Reproduce everything from the line containing "Where should I click to: Tap the U340E" down to the line containing "pyautogui.click(x=74, y=348)", swapping "row label" for "row heading" and leaving all else untouched.

>>>

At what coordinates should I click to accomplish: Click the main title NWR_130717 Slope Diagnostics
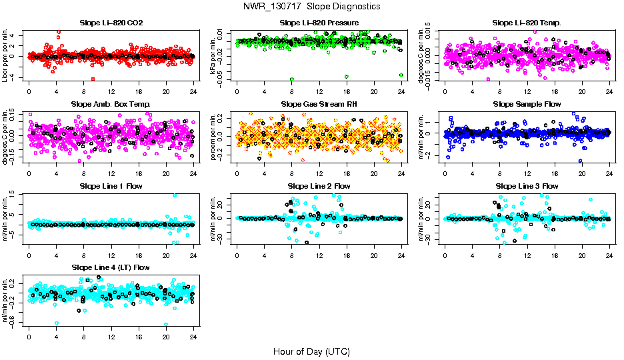(312, 6)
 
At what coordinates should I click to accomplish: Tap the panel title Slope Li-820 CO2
(111, 23)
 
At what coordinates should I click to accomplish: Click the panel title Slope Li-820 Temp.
(527, 23)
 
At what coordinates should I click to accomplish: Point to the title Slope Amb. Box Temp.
(111, 104)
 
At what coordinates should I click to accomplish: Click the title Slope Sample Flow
(527, 104)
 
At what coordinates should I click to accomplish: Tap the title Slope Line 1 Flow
(111, 186)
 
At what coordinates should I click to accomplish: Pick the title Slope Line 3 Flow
(527, 186)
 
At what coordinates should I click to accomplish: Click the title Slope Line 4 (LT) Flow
(111, 267)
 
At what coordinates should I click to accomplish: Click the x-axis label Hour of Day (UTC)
(312, 351)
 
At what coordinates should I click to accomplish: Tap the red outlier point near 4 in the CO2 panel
(59, 33)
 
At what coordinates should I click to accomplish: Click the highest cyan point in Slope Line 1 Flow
(175, 195)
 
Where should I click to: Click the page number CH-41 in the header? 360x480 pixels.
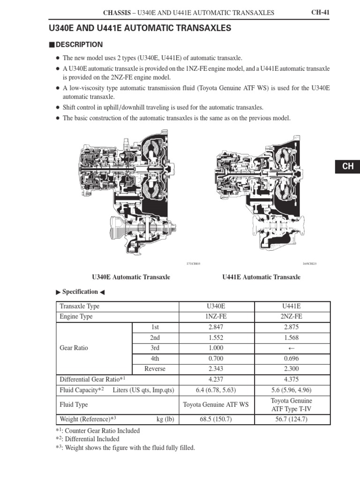pyautogui.click(x=321, y=13)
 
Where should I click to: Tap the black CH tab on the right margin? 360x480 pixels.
pyautogui.click(x=347, y=166)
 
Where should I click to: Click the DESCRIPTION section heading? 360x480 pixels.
pyautogui.click(x=79, y=45)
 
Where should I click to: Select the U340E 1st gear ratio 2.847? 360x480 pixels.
pyautogui.click(x=216, y=327)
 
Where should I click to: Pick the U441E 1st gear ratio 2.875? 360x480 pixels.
pyautogui.click(x=292, y=327)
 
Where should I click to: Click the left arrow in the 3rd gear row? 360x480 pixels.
pyautogui.click(x=292, y=348)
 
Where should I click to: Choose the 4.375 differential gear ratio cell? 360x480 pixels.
pyautogui.click(x=292, y=379)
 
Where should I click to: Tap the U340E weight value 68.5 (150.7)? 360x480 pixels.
pyautogui.click(x=216, y=420)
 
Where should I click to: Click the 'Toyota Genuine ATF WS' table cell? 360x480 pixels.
pyautogui.click(x=216, y=405)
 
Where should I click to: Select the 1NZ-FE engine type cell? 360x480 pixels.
pyautogui.click(x=216, y=316)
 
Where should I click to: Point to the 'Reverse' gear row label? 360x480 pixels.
pyautogui.click(x=155, y=369)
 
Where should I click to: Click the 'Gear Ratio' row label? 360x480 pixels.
pyautogui.click(x=74, y=348)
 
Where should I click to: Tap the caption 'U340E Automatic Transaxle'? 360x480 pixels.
pyautogui.click(x=131, y=277)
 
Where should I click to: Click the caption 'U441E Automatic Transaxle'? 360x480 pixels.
pyautogui.click(x=261, y=277)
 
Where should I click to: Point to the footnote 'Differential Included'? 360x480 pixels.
pyautogui.click(x=92, y=439)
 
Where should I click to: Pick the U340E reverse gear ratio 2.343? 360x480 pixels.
pyautogui.click(x=216, y=369)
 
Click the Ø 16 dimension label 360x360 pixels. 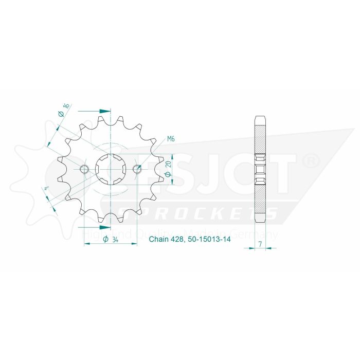[x=64, y=110]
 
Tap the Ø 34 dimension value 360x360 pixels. [x=112, y=239]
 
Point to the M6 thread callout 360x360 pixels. [x=171, y=139]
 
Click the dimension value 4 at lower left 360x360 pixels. [x=47, y=190]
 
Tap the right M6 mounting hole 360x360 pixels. [x=137, y=169]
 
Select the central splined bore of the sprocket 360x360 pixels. [x=111, y=169]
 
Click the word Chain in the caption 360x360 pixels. [x=158, y=240]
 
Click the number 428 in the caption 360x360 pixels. [x=178, y=240]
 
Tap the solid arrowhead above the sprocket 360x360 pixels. [x=105, y=111]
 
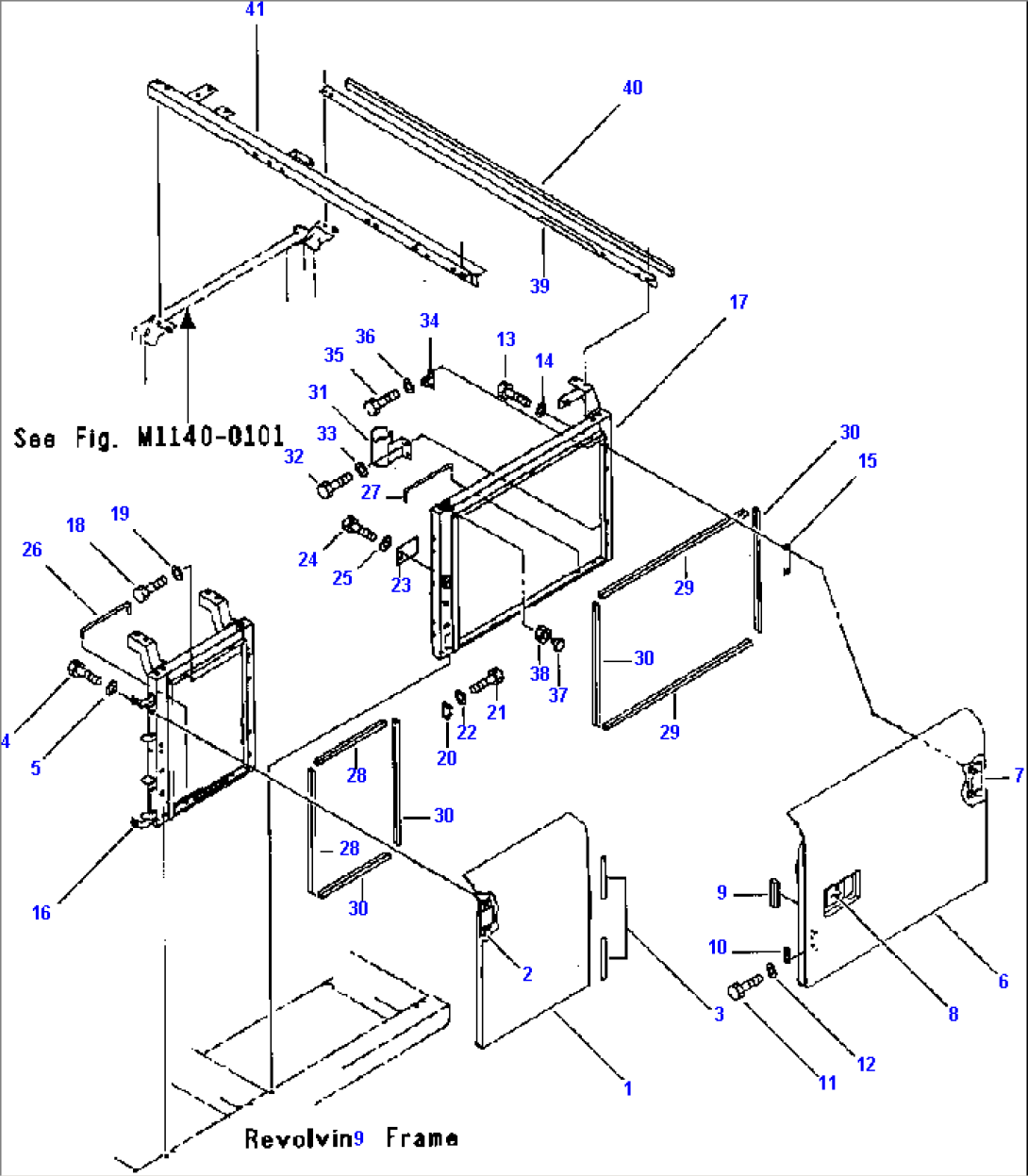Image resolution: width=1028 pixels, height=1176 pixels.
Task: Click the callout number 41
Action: (x=255, y=9)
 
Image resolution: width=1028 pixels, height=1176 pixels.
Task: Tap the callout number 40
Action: (x=632, y=88)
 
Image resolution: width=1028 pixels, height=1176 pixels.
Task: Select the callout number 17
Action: (x=738, y=302)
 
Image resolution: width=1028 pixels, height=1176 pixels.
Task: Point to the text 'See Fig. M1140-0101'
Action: (x=149, y=438)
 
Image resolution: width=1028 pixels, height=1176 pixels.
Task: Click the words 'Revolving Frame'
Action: (x=351, y=1138)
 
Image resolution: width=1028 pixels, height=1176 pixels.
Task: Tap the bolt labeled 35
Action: (x=379, y=404)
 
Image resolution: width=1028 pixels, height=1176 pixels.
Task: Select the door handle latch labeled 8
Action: (x=842, y=891)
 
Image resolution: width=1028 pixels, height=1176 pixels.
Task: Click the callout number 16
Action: (x=41, y=912)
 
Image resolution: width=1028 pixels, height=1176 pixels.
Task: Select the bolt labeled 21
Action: (x=489, y=679)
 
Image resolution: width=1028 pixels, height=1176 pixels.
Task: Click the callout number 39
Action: (x=539, y=286)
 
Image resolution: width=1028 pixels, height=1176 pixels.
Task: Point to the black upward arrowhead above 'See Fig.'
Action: (x=188, y=319)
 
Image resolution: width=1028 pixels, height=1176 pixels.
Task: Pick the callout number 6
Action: (x=1003, y=982)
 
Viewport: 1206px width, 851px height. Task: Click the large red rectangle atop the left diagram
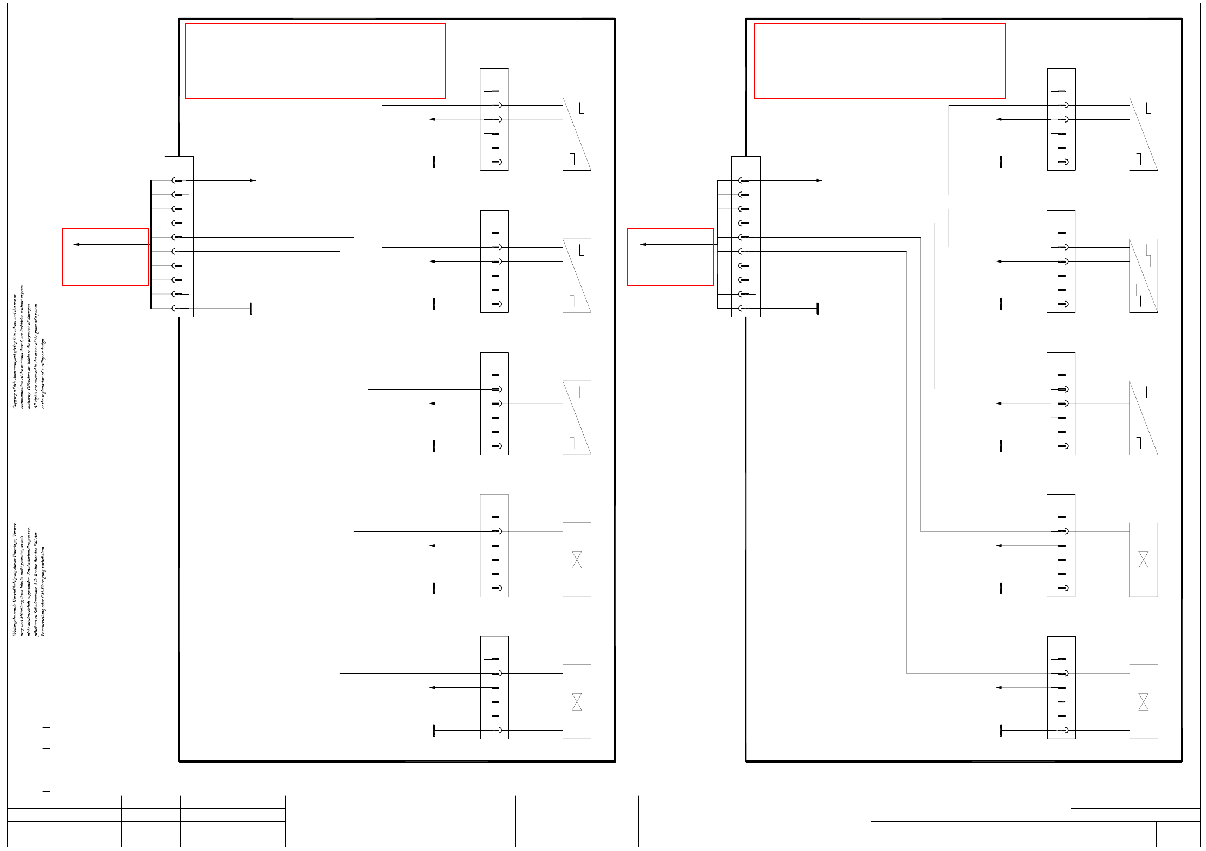click(315, 61)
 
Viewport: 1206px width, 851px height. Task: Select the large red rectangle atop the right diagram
click(879, 61)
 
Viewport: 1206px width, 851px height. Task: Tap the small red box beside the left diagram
click(105, 257)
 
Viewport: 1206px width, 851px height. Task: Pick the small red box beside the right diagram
click(671, 257)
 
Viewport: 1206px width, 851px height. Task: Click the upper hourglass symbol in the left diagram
click(577, 560)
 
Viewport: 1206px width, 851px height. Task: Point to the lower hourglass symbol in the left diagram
click(577, 702)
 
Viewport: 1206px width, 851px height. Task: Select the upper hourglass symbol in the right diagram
click(1143, 560)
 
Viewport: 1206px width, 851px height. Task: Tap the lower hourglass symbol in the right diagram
click(1143, 702)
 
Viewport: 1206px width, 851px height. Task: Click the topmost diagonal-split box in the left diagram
click(577, 133)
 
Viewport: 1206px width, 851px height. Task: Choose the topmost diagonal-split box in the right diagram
click(1143, 133)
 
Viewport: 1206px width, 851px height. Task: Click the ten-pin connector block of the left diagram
click(179, 236)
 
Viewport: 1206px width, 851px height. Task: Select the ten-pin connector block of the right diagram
click(745, 236)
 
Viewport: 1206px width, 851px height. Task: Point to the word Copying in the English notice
click(15, 399)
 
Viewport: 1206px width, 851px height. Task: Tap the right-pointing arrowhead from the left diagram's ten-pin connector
click(253, 180)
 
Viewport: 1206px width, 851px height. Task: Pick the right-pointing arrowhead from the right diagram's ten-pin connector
click(819, 180)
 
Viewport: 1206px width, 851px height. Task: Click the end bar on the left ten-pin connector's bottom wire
click(251, 309)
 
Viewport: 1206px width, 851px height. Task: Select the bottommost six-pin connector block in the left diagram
click(494, 687)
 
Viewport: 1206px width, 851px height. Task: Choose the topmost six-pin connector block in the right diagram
click(1061, 119)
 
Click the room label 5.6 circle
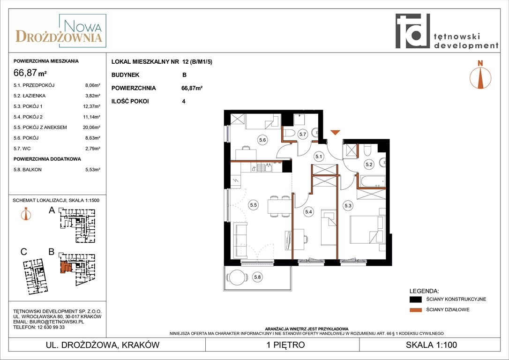pos(262,140)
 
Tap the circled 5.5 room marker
pos(253,205)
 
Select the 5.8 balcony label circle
pos(257,277)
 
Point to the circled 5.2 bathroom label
pos(369,164)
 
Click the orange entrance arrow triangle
pos(335,132)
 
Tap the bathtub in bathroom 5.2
pos(372,181)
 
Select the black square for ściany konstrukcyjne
pos(416,299)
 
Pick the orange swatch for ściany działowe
pos(416,310)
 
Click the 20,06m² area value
pos(91,127)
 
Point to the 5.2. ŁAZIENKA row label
pos(30,96)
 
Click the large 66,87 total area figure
pos(25,72)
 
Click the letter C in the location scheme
pos(24,252)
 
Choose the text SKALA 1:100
pos(431,345)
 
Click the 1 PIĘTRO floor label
pos(285,345)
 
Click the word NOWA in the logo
pos(83,26)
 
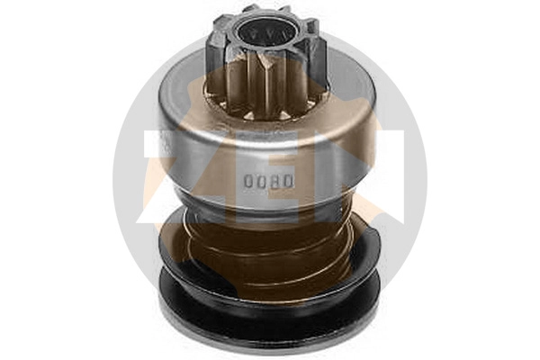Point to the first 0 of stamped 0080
coord(248,180)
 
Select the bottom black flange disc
coord(270,315)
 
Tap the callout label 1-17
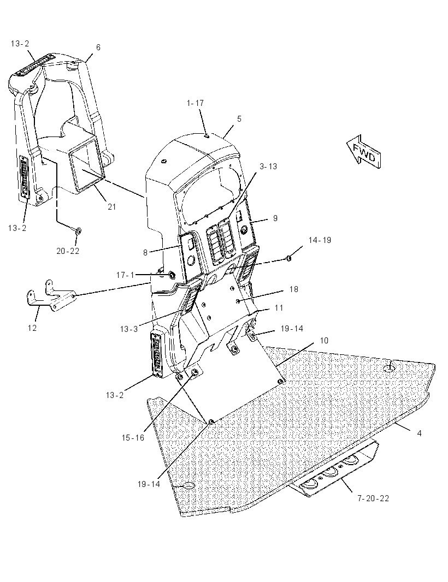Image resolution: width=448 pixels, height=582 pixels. click(196, 103)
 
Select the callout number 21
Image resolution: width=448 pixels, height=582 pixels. click(112, 207)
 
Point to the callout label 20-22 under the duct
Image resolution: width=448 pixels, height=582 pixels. click(68, 251)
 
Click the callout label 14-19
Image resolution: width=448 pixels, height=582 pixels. click(320, 240)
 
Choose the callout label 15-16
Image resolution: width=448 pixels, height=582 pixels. click(133, 438)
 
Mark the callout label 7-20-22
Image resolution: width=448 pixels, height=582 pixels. click(373, 498)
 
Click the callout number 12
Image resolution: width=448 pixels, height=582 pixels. click(32, 328)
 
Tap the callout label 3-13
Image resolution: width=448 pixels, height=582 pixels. click(268, 167)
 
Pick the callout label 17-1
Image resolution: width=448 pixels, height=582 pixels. click(125, 275)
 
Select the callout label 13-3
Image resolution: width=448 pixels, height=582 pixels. click(129, 329)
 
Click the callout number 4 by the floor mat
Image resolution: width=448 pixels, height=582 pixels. click(420, 433)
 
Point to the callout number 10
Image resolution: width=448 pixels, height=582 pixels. click(324, 340)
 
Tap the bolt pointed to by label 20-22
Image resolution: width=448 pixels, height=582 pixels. click(78, 231)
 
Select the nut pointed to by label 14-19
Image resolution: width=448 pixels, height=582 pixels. click(289, 258)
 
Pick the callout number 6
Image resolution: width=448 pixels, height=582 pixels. click(98, 47)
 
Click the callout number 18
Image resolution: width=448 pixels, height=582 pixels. click(294, 289)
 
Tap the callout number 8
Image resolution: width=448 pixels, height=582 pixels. click(145, 252)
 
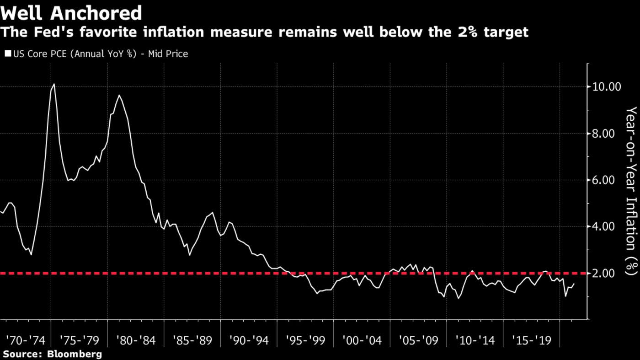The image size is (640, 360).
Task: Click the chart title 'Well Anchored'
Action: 71,13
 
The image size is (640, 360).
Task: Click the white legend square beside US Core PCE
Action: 8,54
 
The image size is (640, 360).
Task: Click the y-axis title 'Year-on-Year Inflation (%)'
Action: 631,191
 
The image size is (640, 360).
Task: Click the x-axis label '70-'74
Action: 26,341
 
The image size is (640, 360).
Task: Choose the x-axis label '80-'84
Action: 136,341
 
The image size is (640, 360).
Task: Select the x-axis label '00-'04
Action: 362,341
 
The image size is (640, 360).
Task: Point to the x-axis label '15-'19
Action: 531,341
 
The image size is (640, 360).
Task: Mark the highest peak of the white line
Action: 54,84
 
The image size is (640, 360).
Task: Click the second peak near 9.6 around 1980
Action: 119,95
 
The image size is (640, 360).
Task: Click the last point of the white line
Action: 574,284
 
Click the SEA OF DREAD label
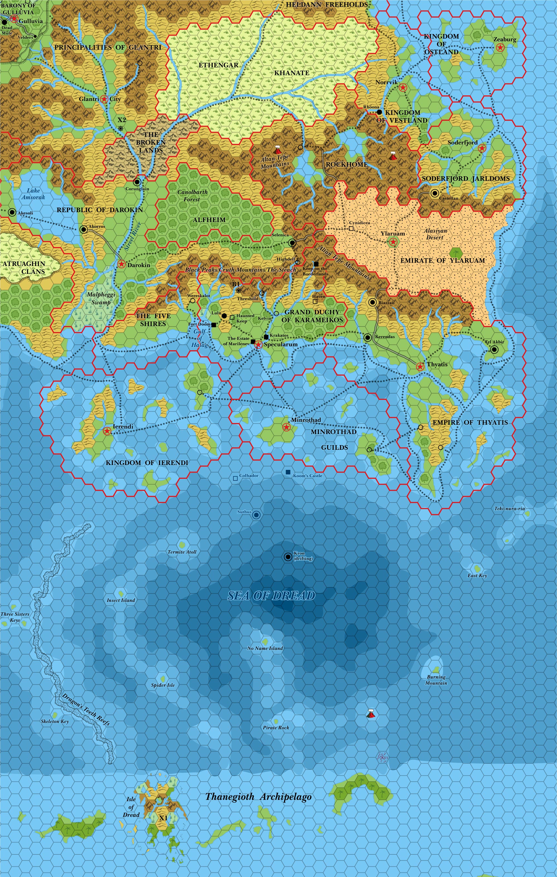click(x=271, y=595)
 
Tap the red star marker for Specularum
click(x=258, y=345)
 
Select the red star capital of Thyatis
click(x=420, y=366)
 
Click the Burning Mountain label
click(x=436, y=680)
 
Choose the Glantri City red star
click(x=104, y=99)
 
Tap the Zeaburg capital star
click(x=500, y=47)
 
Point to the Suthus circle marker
click(x=256, y=515)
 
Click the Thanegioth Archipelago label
click(x=258, y=796)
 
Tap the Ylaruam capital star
click(x=393, y=241)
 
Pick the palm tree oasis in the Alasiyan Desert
click(x=456, y=253)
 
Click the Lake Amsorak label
click(x=33, y=194)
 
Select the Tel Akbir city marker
click(x=494, y=350)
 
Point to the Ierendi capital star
click(x=107, y=431)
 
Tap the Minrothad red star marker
click(x=286, y=427)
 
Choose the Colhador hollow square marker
click(x=235, y=478)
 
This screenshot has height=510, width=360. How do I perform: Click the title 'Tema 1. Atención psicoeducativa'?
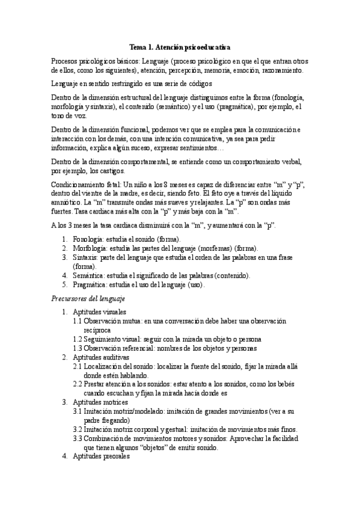(x=180, y=46)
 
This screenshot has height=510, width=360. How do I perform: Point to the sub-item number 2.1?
(x=78, y=366)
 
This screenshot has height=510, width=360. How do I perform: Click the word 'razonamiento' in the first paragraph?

<<<

◆ **Exercise result**:
Where should I click to: Tap the U340E weight value 68.5 (150.7)? 360x480 pixels.
pyautogui.click(x=216, y=420)
 
Where should I click to: Click the 'Toyota Genuine ATF WS' table cell? 360x480 pixels.
pyautogui.click(x=216, y=405)
 
Where should I click to: Select the 1NZ-FE engine type cell? 360x480 pixels.
pyautogui.click(x=216, y=316)
 
Where should I click to: Point to the 'Reverse' gear row heading? 360x480 pixels.
pyautogui.click(x=155, y=369)
 
Where should I click to: Click the 'Gear Ratio' row heading? 360x480 pixels.
pyautogui.click(x=74, y=348)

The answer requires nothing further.